After installing Exchange Server 2007 Service Pack 3 (SP3) the following may occur:
When the Microsoft .NET Framework 2.0 loads a managed assembly, the managed assembly calls the CryptoAPI function to verify the Authenticode signature on the assembly files. The CryptoAPI function checks a Certificate Revocation List (CRL) that is available at http://crl.microsoft.com . This action requires an Internet connection.
The Micrsoft Search Indexer service (Microsoft.Exchange.Search.ExSearch.exe) is a managed assembly that is loaded by Microsoft .NET Framework 2.0. After installing Exchange 2007 SP3, if the Exchange server or DNS cannot resolve http://crl.microsoft.com for any reason the outgoing HTTP requests may be dropped and an error message is not returned. This delay causes the CRL to time out and cached CRLs will expire. This affects the Microsoft Search Indexer service in such a way that any new email fails to be indexed.

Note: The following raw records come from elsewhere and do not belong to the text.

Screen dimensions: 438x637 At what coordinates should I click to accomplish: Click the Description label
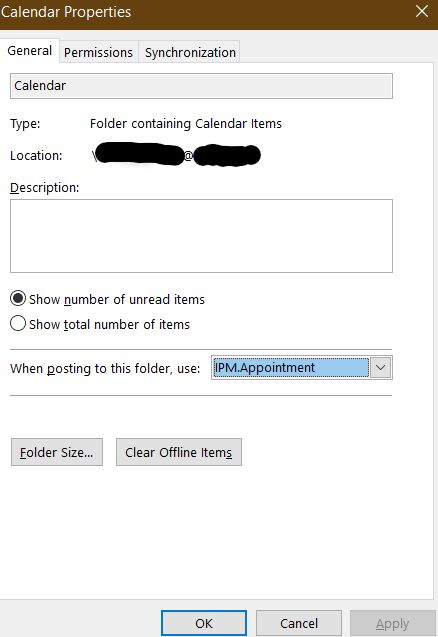[x=45, y=188]
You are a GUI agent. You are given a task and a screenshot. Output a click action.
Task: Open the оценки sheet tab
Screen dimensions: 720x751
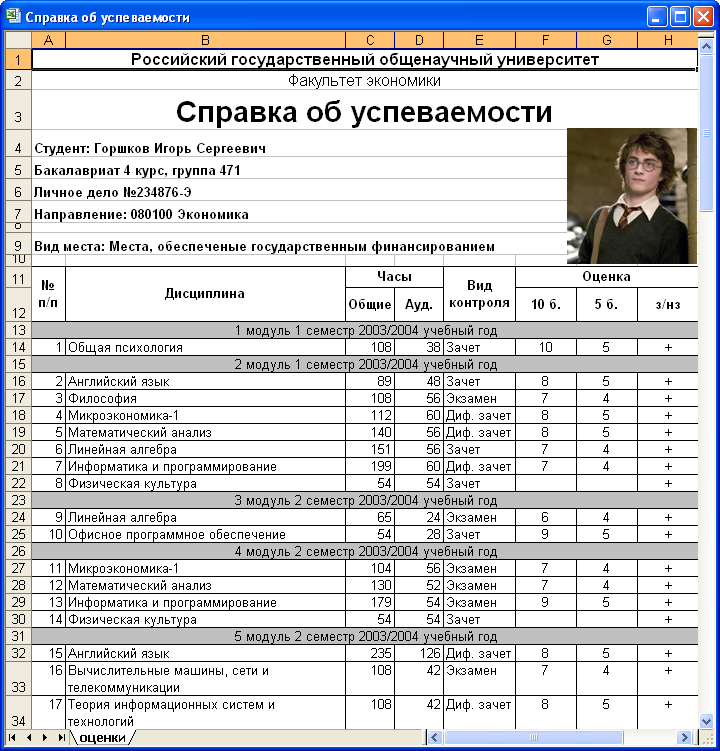point(102,738)
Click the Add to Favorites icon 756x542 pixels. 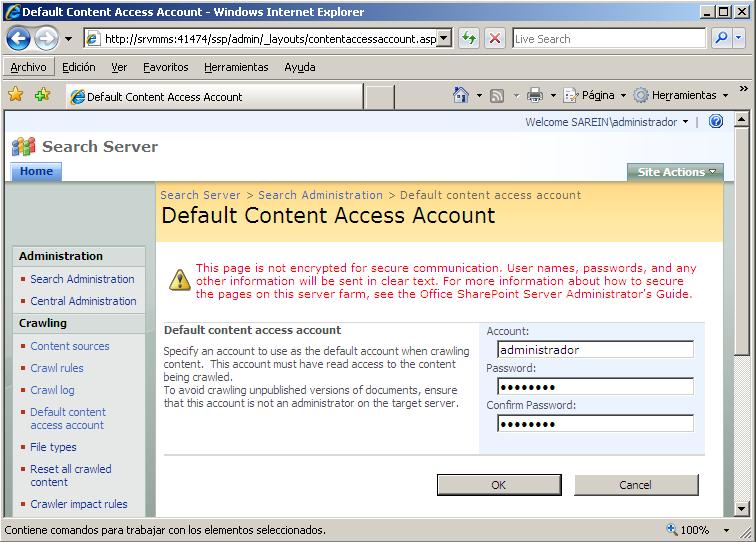[42, 96]
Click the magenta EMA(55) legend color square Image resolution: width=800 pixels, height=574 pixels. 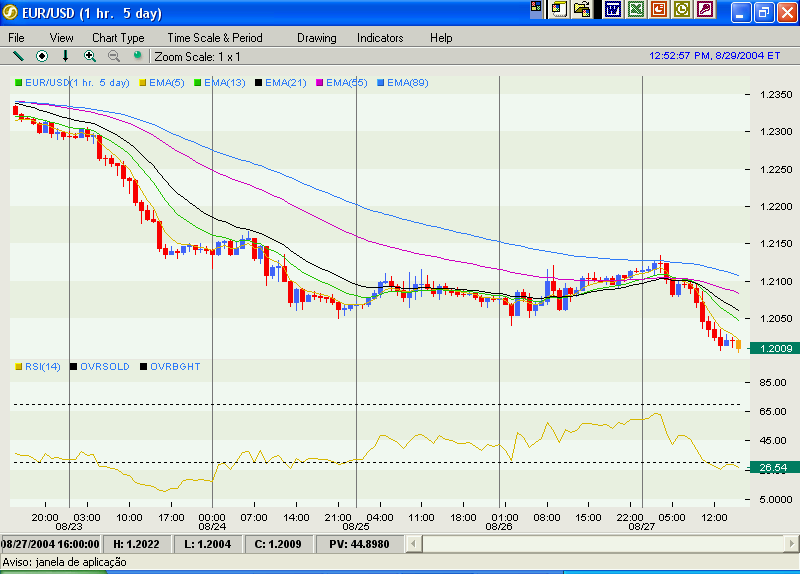321,82
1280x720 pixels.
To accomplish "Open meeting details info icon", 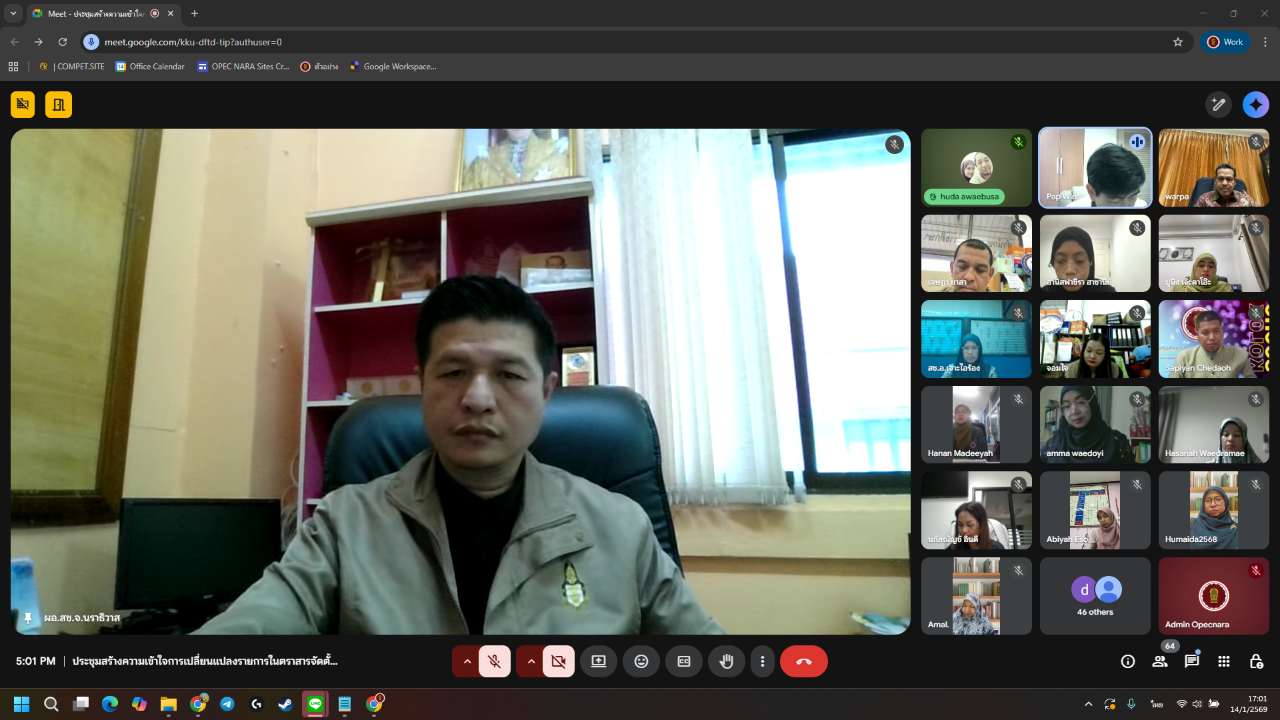I will [x=1128, y=661].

NOTE: This is the official resolution from Exchange Development
When MSSearch performs the CRL check, it tries to access http://crl.microsoft.com, and by default will wait 15 seconds for a response. Furthermore, if there are proxy servers configured (or incorrect proxy entries), MSSearch attempts to access the http://crl.microsoft.com URL via each proxy address. Adding the CRL entry to the HOSTS file forces the server to check against itself, which immediately responds saying that the CRL is not available. This bypasses the timeout period.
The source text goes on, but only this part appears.